You seem to be missing the point of the basic setup here. @NgModule and @Component are separate things, and the building blocks of your application structure.
An @NgModule is an "organizational" block. Where it's purpose is to share resources between grouped things. So generally speaking this is what allows you to use declarations to allow other components to use others.
The other is the imports array, for which the only valid things must themselves be @NgModule. Anything from importsthat is similarly "exported" via it's own exports array property (such as other components).
That's the basic principles, and <router-outlet> is just another @Component, which happens to live in the exports property of RouterModule.

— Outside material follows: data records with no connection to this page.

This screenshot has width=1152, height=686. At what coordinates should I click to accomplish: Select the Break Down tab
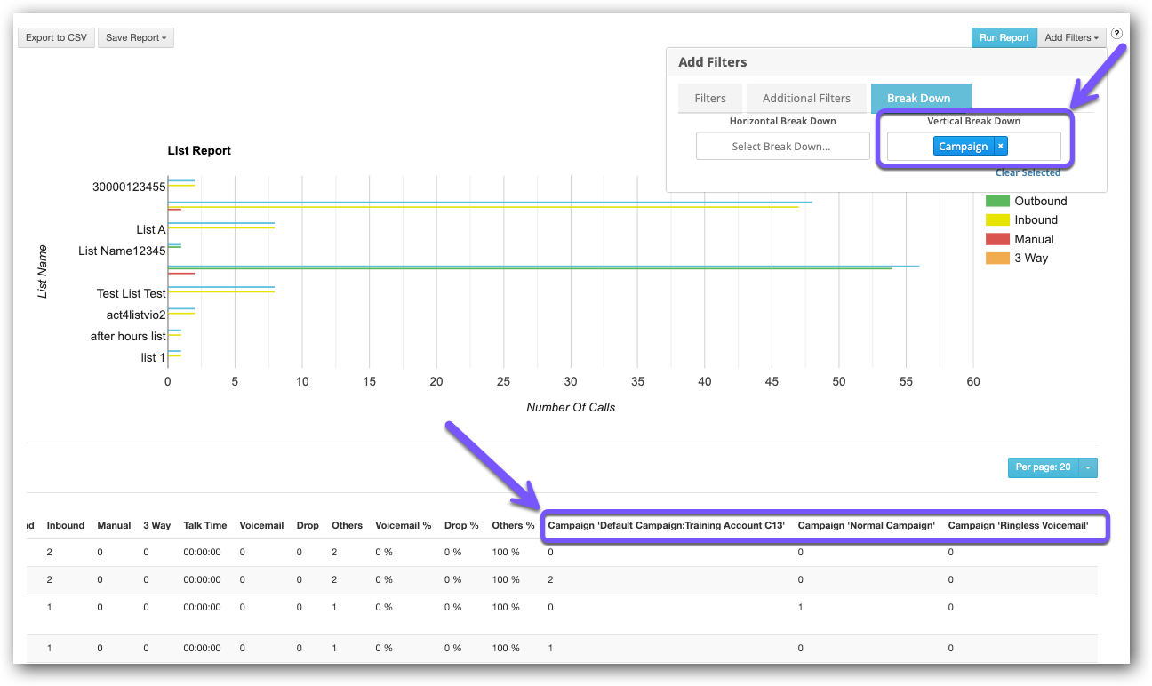click(919, 99)
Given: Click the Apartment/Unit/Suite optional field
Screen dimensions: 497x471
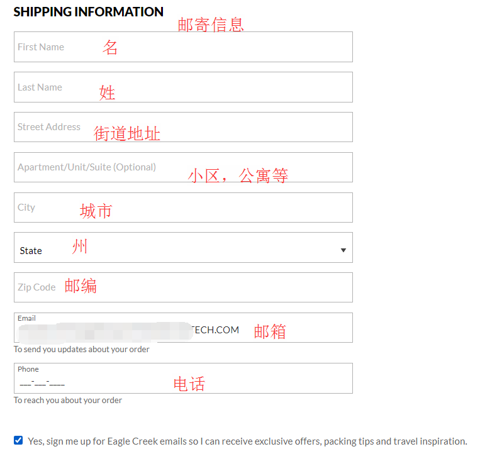Looking at the screenshot, I should coord(182,167).
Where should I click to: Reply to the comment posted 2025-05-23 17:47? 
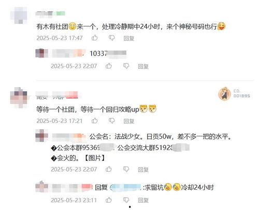click(129, 38)
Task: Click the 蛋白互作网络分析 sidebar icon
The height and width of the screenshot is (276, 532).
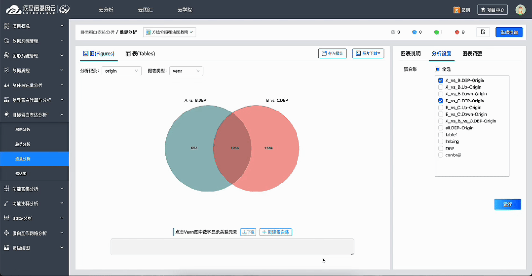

So however you have things organized, that RouterModule has to be a "localized export" of the present @NgModule scope encapsulating the current component. Sounds a mouthful, but it's actually pretty simple:
Most Basic Setup
app.module.ts
import { BrowserModule } from '@angular/platform-browser';
import { NgModule } from '@angular/core'
import { AppComponent } from './app.component';
import { AppRoutingModule } from './app-routing.module';
import { NavComponent } from './nav.component';
@NgModule({
declarations: [
AppComponent, // nav is used from app
NavComponent, // router-outlet used in here
// Any additional local components
],
imports: [
BrowserModule,
AppRoutingModule // router-outlet imported
],
bootstrap: [AppComponent]
})
export class AppModule { }
app-routing.module.ts
import { NgModule } from '@angular/core';
import { Routes, RouterModule } from '@angular/router';
// any additional component imports
const routes: Routes = [
// route declarations and component mounts
];
@NgModule({
imports: [RouterModule.forRoot(routes)],
exports: [RouterModule] // router-outlet exported
})
export class AppRoutingModule { }
Feature Module Setup
Much the same but watch for the changes:
app.module.ts
import { BrowserModule } from '@angular/platform-browser';
import { NgModule } from '@angular/core'
import { AppComponent } from './app.component';
import { AppRoutingModule } from './app-routing.module';
import { NavComponent } from './nav.component';
import { FeatureModule } from './feature.module'
@NgModule({
declarations: [
AppComponent, // nav is used from app
NavComponent, // router-outlet used in here
// Any additional local components
],
imports: [
BrowserModule,
AppRoutingModule, // router-outlet imported
FeatureModule // <-- Import only for "static" load and not "lazy"
],
bootstrap: [AppComponent]
})
export class AppModule { }
app-routing.module.ts
import { NgModule } from '@angular/core';
import { Routes, RouterModule } from '@angular/router';
// any additional component imports
const routes: Routes = [
// route declarations and component mounts
];
@NgModule({
imports: [RouterModule.forRoot(routes)],
exports: [RouterModule] // router-outlet exported
})
export class AppRoutingModule { }
feature.module.ts
import { CommonModule } from '@angular/common';
import { NgModule } from '@angular/core';
import { FeatureComponent } from './feature.component';
import { FeatureRoutingModule } from './feature-routing.module';
@NgModule({
declarations: [
FeatureComponent,
// any components in the feature
],
imports: [
CommonModule,
FeatureRoutingModule // <-- each feature "should" control it's own routes
]
})
export class FeatureModule { }
feature-routing.module
import { NgModule } from '@angular/core';
import { Routes, RouterModule } from '@angular/router';
import { FeatureComponent } from './feature.component';
const routes: Routes = [
{
path: 'feature',
component: FeatureComponent
}
];
@NgModule({
imports: [RouterModule.forChild(routes)], // .forChild() injects to existing provider
exports: [RouterModule] // <-- allows "local" componets to use routerLink etc
})
export class FeatureRoutingModule { }
Those basically represent your use cases, with everything else being a slight variation off of that. But is you generally follow the structure then you cannot go wrong.